**Work item**
Start at the line holding "Task: Click reverse". Write out that line and each one after it to the end of the data, unchanged.

**Information provided**
[Start of section]

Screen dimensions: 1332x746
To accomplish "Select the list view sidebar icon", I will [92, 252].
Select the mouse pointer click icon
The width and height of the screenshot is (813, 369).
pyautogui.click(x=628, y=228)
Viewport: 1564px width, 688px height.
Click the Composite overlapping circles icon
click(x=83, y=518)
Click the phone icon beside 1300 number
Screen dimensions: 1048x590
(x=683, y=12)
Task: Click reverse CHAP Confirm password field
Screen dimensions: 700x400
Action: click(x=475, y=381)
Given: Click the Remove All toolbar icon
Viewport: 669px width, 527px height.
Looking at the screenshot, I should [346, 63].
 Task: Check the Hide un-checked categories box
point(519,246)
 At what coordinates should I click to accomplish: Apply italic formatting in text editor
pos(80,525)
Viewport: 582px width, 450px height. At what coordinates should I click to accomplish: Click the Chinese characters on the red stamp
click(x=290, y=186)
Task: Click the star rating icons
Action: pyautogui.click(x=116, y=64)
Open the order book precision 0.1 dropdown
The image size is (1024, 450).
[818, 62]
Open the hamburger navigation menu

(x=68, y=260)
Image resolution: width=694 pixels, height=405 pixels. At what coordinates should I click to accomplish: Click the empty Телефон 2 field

[End of section]

**Worked solution**
Task: Click reverse CHAP Confirm password field
Screen dimensions: 700x400
Action: click(x=475, y=381)
Given: Click the Remove All toolbar icon
Viewport: 669px width, 527px height.
Looking at the screenshot, I should [346, 63].
 Task: Check the Hide un-checked categories box
point(519,246)
 At what coordinates should I click to accomplish: Apply italic formatting in text editor
pos(80,525)
Viewport: 582px width, 450px height. At what coordinates should I click to accomplish: Click the Chinese characters on the red stamp
click(x=290, y=186)
Task: Click the star rating icons
Action: pyautogui.click(x=116, y=64)
Open the order book precision 0.1 dropdown
The image size is (1024, 450).
[818, 62]
Open the hamburger navigation menu

(x=68, y=260)
Image resolution: width=694 pixels, height=405 pixels. At what coordinates should I click to accomplish: Click the empty Телефон 2 field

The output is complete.